» **Task brief**
At the line containing "Image resolution: width=1335", begin an exact copy of the lines below and continue through the final one, with no pictures.

» **Saved data entries**
----

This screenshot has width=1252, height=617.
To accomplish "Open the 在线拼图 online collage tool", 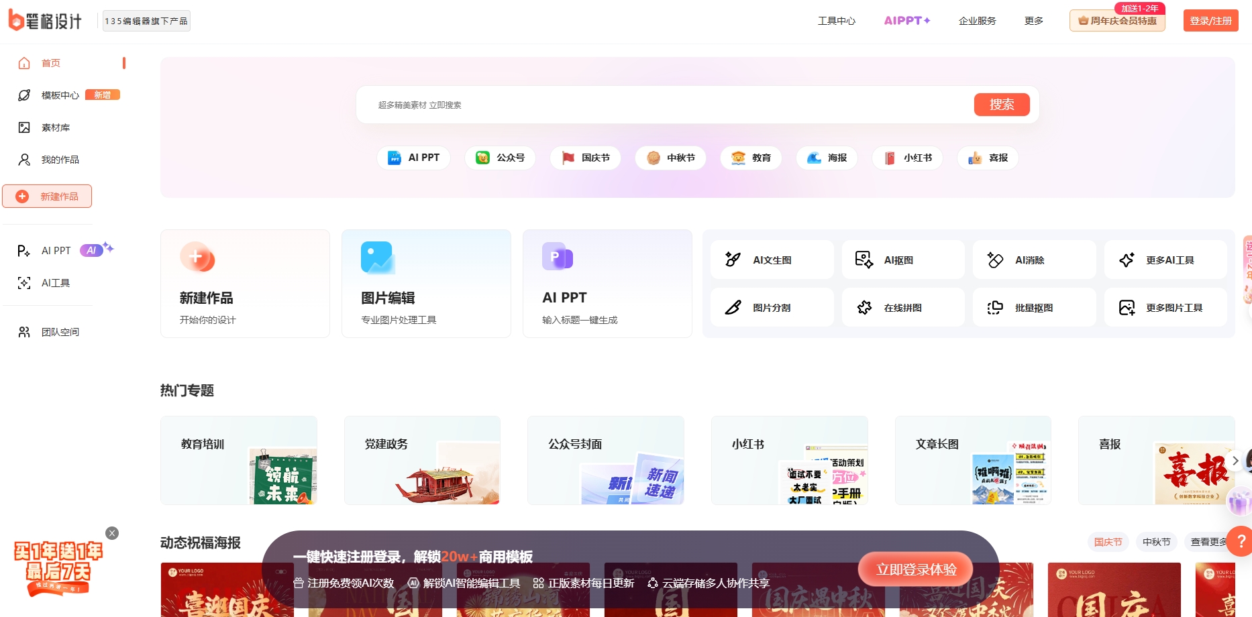I will (x=902, y=307).
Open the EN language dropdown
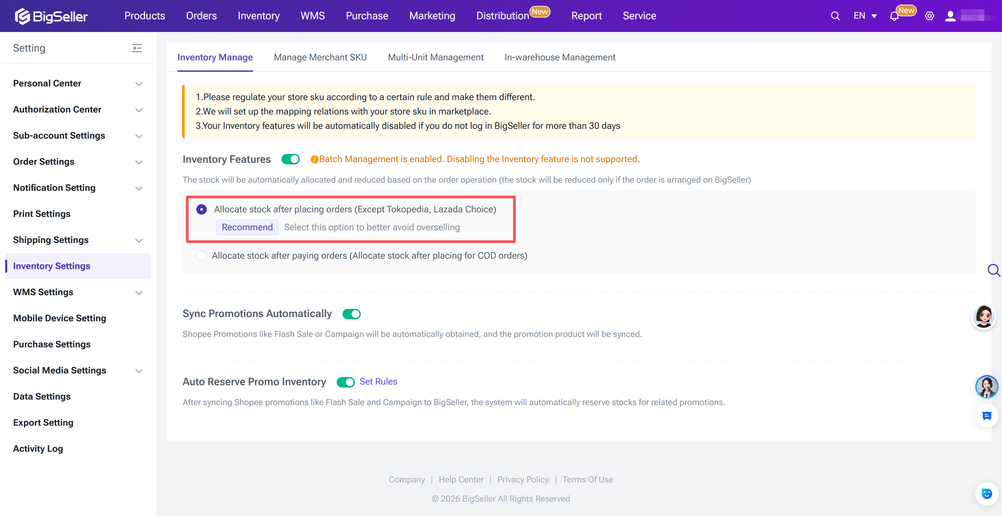The image size is (1002, 516). [864, 16]
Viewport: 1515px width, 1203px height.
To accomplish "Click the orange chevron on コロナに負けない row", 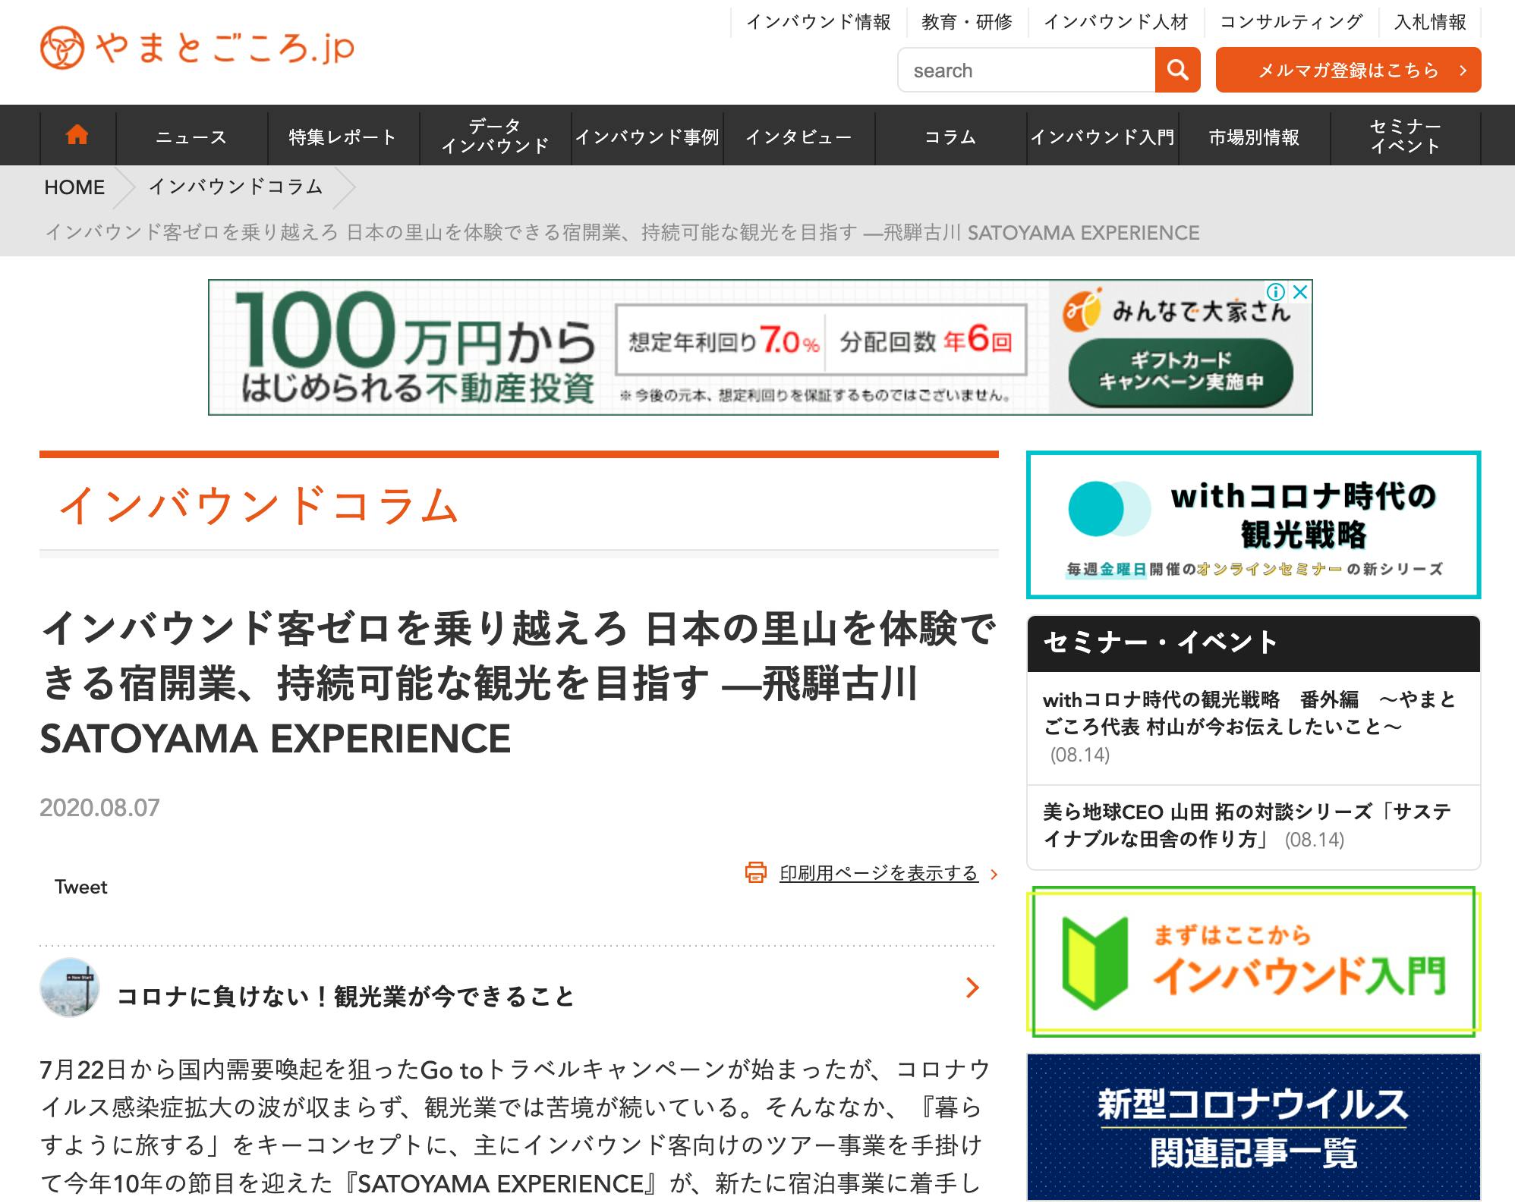I will point(972,988).
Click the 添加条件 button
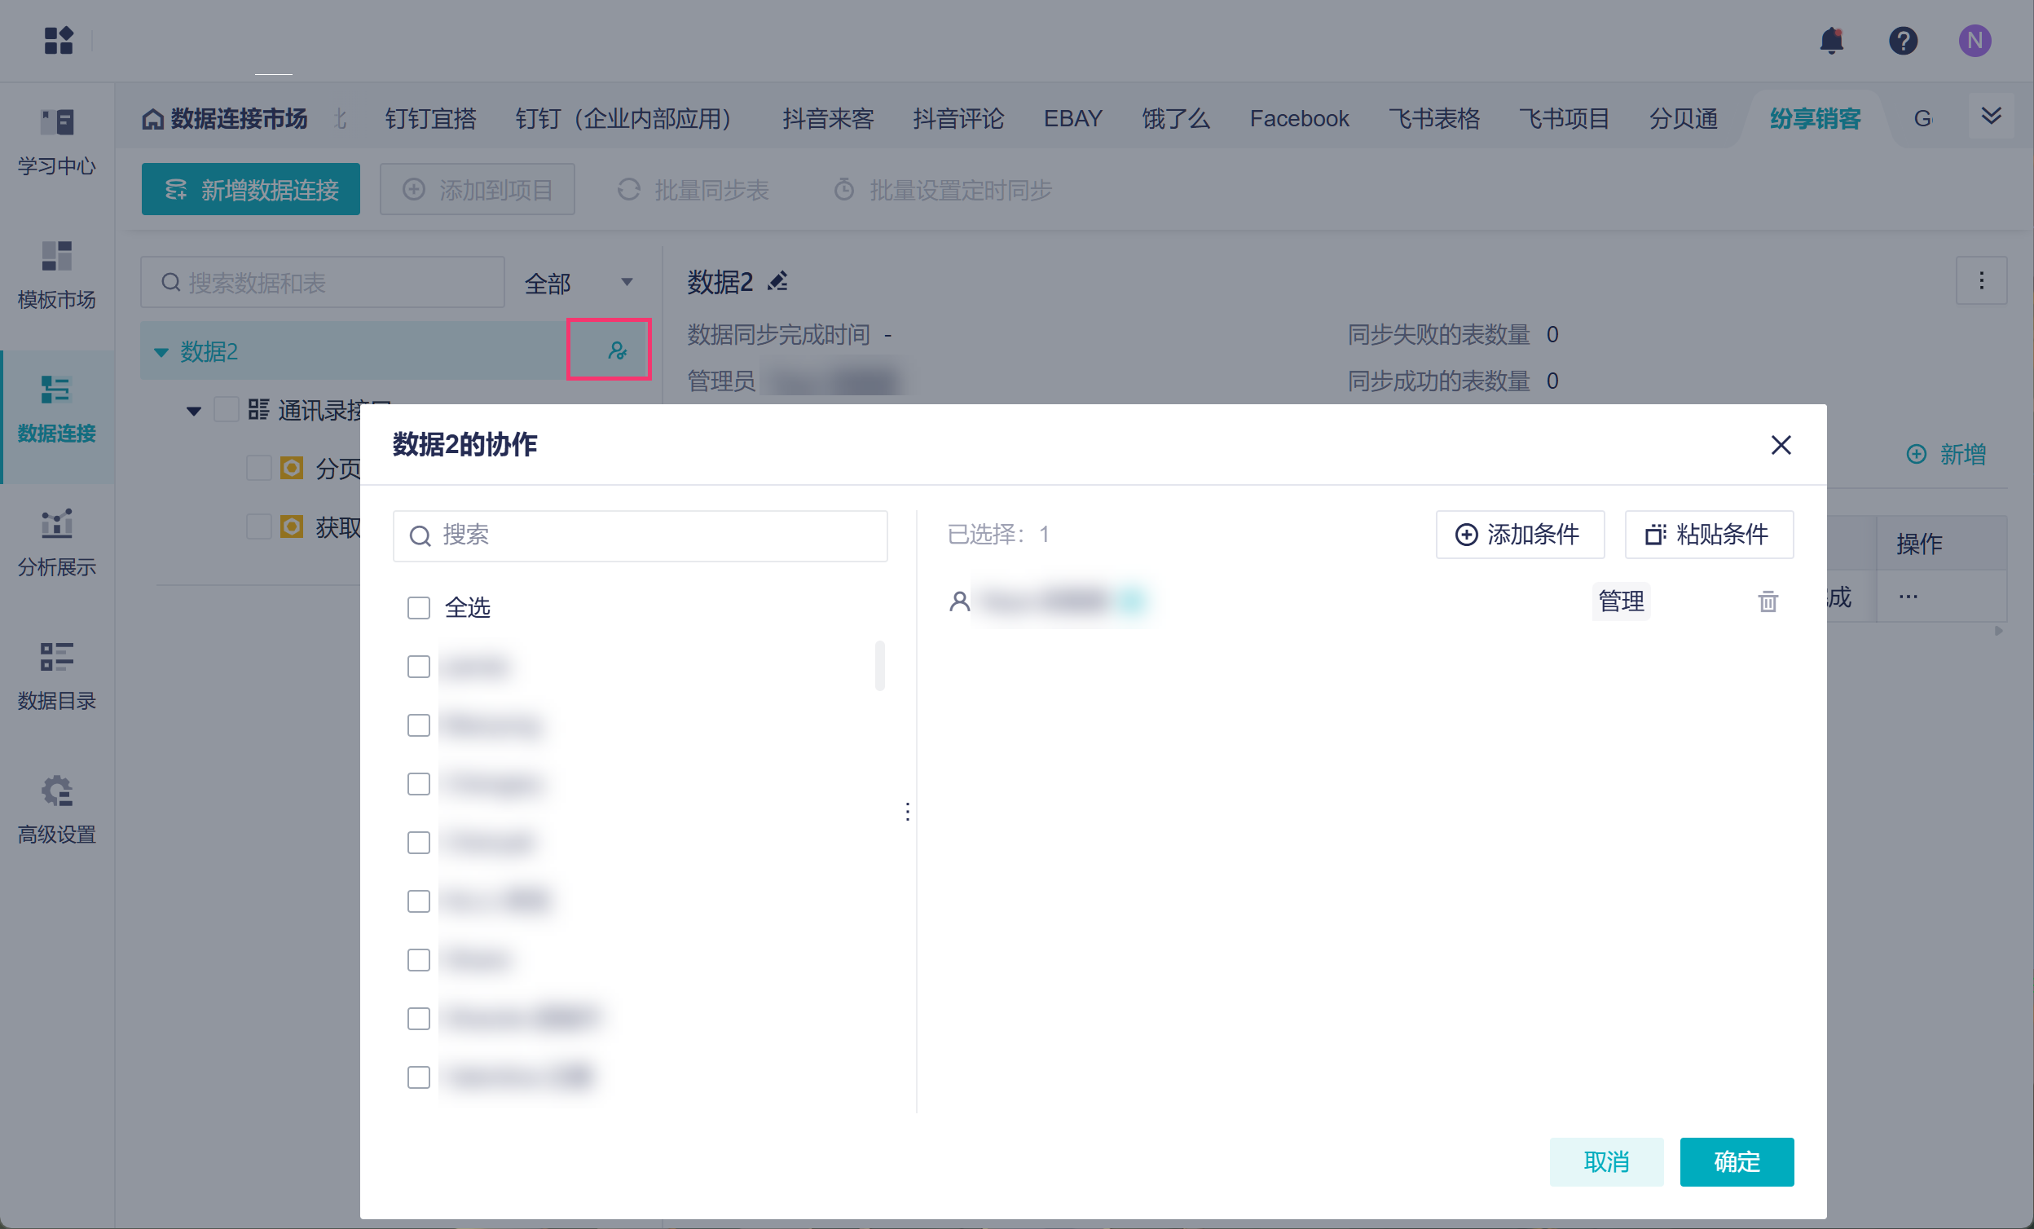 pos(1519,534)
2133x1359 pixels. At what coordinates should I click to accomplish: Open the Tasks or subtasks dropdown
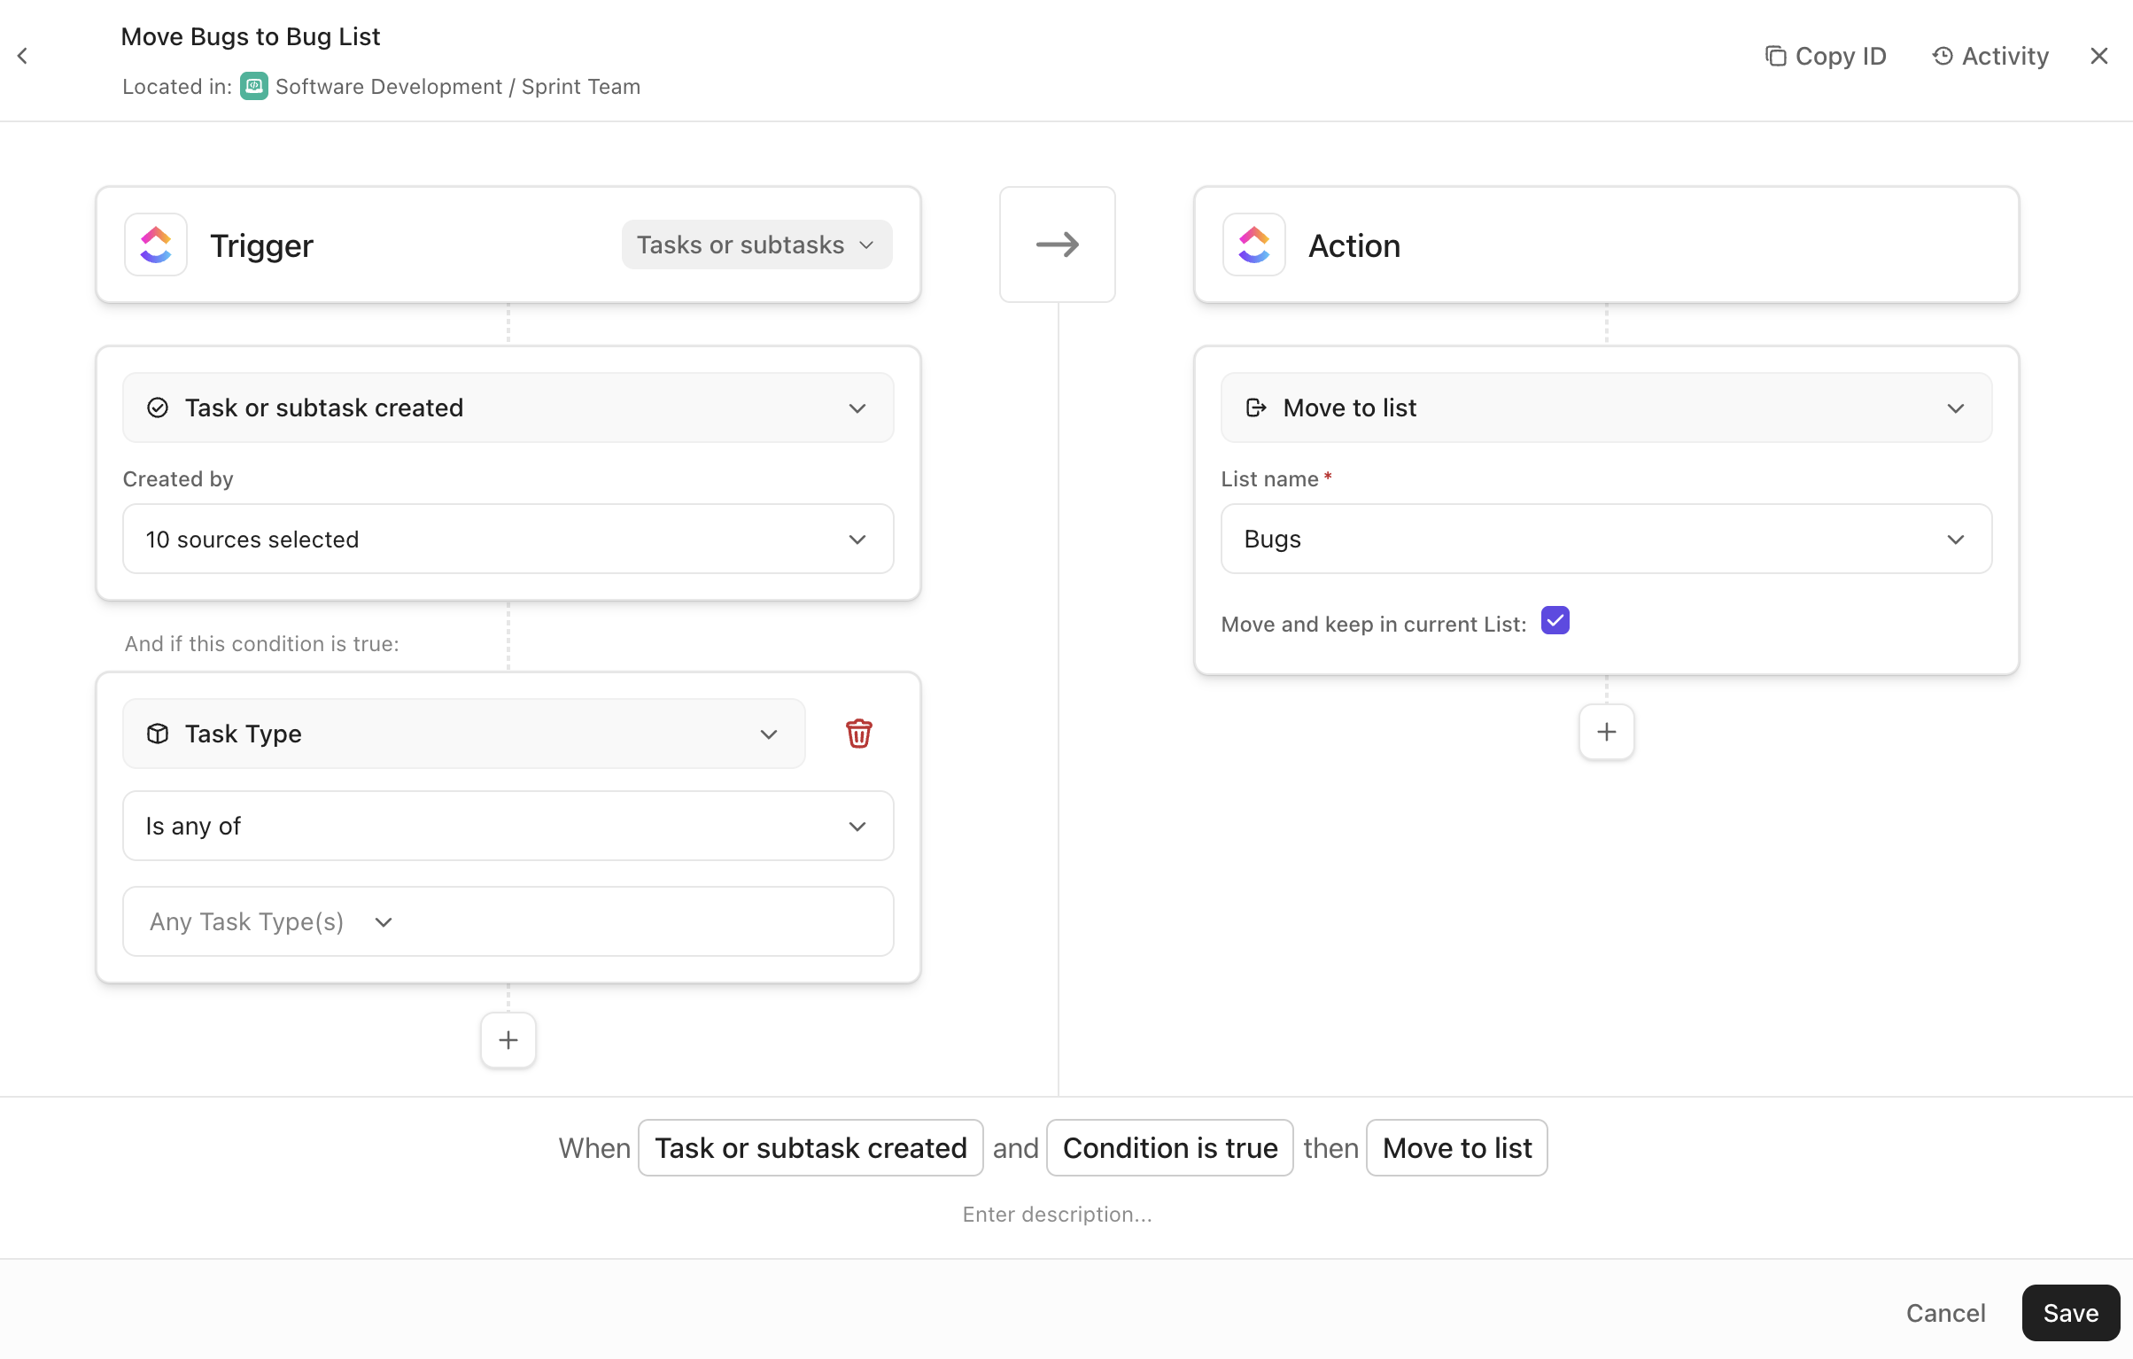pyautogui.click(x=756, y=245)
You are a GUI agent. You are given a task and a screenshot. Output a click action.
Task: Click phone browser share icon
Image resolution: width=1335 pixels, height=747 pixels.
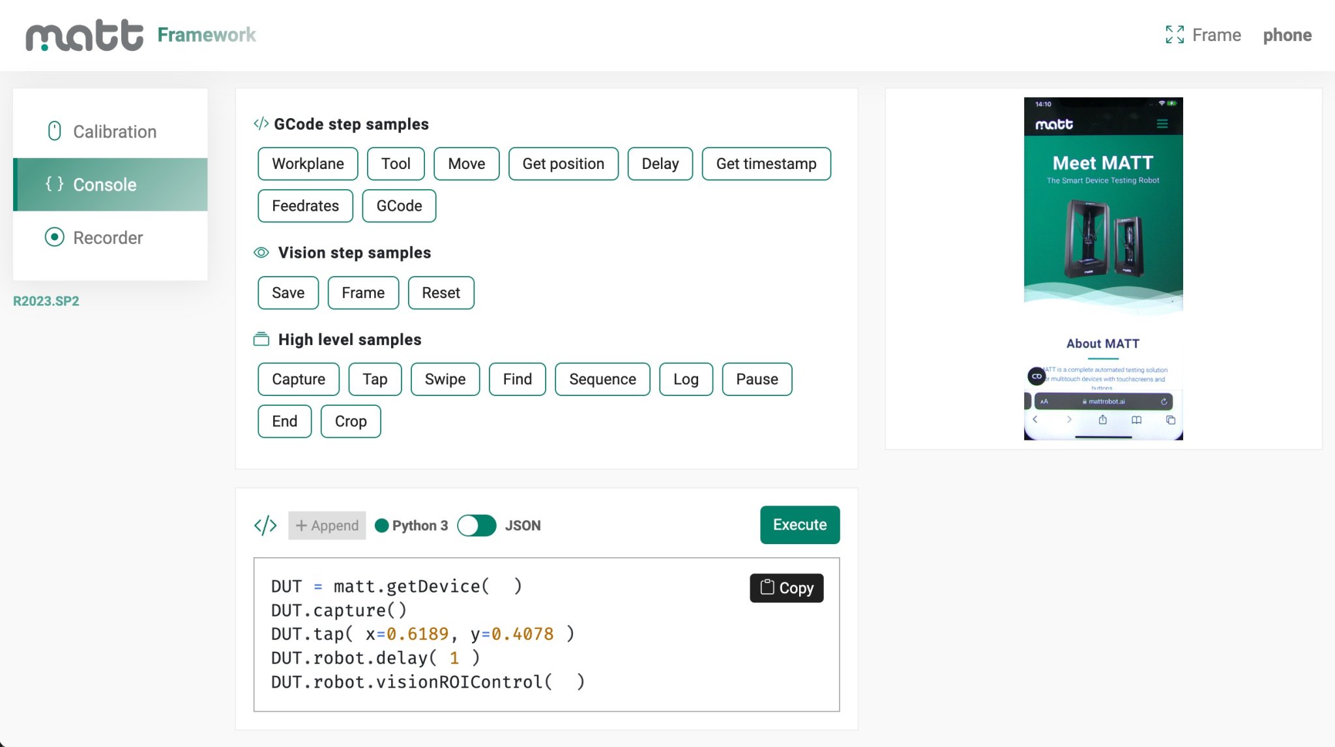pos(1102,419)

----

» **Expected output**
Image resolution: width=1335 pixels, height=747 pixels.
pos(1102,419)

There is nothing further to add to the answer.